Rede Brasil Atual - O orçamento do programa Farmácia Popular, previsto em R$ 1 bilhão para 2023, está defasado em quase R$ 1,8 bilhão. É o que apontam estudos do Instituto Brasileiro de Saúde e Assistência Farmacêutica (Ibsfarma), o "Cuida Brasil". Mantido esse patamar definido pelo governo Bolsonaro para reservar recursos para o orçamento secreto, haverá queda no número de pessoas atendidas.

A proposta orçamentária prevê inclui recursos para o sistema de gratuidade (distribuição de remédios gratuitos) e também para a modalidade de copagamento, em que o governo subsidia parte do preço do remédio e o paciente paga outra parte.

O valor é o menor previsto para o programa desde 2013, quando o Cuida Brasil começou a monitorar. Os montantes considerados são em valores correntes, sem a atualização pela inflação.

No ano passado, o Farmácia Popular atendeu cerca de 20 milhões de pessoas. Houve redução de 9 milhões de atendimentos em relação a 2015, ano com o maior volume de recursos destinados. A queda, segundo o instituto, tem relação com orçamentos cada vez menores ano a ano.

Cobertura do Farmácia Popular pode diminuir

Segundo o secretário-executivo do instituto, Gustavo Pires, o cenário pode piorar no próximo ano se o orçamento do programa não for recomposto. “Se a gente ficar com R$ 1 bilhão, que foi colocado pro ano que vem, a gente vai ter de reduzir mais da metade das pessoas atendidas”, disse.

Conforme o estudo, somente para a distribuição gratuita de medicamentos, a defasagem orçamentária é de R$ 1,4 bilhão para 2023. “Esses recursos podem impor aos usuários do programa a indisponibilidade de medicamentos importantes, como os voltados ao tratamento de diabetes, asma e hipertensão”, diz trecho da nota da entidade.

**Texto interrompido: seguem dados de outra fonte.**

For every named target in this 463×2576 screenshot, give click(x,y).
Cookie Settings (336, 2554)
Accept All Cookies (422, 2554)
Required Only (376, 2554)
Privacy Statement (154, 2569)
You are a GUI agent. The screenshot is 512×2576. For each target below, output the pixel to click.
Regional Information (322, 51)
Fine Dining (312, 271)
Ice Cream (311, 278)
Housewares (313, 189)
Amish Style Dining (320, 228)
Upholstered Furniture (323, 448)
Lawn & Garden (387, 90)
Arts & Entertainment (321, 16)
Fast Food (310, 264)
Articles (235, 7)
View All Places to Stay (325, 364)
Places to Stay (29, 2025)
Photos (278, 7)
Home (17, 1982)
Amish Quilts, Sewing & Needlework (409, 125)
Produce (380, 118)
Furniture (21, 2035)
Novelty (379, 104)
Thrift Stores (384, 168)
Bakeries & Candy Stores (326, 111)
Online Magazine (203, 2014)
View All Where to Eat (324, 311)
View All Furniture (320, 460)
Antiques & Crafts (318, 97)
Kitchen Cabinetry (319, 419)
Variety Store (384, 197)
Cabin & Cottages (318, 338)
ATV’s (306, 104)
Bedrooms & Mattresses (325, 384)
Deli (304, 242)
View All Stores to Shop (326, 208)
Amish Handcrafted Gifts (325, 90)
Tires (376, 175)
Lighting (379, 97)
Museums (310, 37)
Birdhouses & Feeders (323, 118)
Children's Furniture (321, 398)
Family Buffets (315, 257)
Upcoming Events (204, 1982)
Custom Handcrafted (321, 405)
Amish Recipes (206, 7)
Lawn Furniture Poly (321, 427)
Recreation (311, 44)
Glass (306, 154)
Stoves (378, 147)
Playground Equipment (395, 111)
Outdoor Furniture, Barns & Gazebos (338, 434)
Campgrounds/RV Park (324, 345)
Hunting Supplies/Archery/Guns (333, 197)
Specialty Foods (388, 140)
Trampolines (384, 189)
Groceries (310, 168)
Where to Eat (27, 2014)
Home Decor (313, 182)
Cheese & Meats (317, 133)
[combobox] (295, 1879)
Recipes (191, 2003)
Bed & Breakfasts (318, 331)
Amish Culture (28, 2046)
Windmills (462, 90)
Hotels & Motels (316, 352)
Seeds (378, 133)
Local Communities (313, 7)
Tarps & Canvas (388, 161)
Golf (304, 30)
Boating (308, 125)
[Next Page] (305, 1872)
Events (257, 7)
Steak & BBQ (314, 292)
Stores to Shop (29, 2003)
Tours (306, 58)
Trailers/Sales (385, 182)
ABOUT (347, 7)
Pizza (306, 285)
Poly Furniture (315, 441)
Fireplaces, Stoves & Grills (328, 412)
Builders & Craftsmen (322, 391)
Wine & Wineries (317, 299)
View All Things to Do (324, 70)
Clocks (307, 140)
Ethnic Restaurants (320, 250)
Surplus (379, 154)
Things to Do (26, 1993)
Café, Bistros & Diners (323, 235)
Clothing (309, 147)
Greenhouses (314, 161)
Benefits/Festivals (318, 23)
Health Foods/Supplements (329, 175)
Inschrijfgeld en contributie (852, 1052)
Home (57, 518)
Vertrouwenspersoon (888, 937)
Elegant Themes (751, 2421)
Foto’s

Já na modalidade de distribuição com desconto copagamento, a defasagem pode chegar a R$ 373,3 milhões em relação ao orçamento do Farmácia Popular previsto pelo governo de Jair Bolsonaro.

Programa é prioridade no novo governo Lula

O déficit de recursos no setor significa a falta de medicamentos para o tratamento de doenças com impacto na saúde geral das pessoas e no SUS. É o caso das chamadas dislipidemias, que são o desequilíbrio no perfil de gorduras no sangue, associado ao colesterol, por exemplo, causador de doenças do coração. E também outras igualmente graves, como doença de Parkinson, osteoporose, glaucoma. Fora outros casos, como medicamento para tratar rinite, anticonceptivos e fraldas geriátricas.

A proposta de Orçamento para 2023 foi enviada ao Congresso pelo governo Bolsonaro em agosto e deverá ser votada em meados de dezembro. Há pressão para mudanças. O Cuida Brasil pretende entregar o estudo, com sugestões de melhorias ao programa Farmácia Popular à equipe de transição do novo governo de Luiz Inácio Lula da Silva (PT). E também ao relator do orçamento, o senador Marcelo Castro (MDB-PI).

O programa é prioridade para Lula. ‘Nós sabemos que o povo pobre vai no médico e pega receita para um medicamento, mas não tem dinheiro para comprar. Por isso nós vamos voltar a investir no Farmácia Popular“, reafirmou, neste sábado (19), por meio do Twitter.

Integrantes do governo de transição têm afirmado que a recomposição orçamentária terá espaço na chamada PEC da Transição. Apresentada pelos auxiliares de Lula, a medida fiscal pode garantir R$ 105 bilhões no orçamento de 2023 para garantir programas sociais urgentes, como também o Bolsa Família e o aumento do salário mínimo.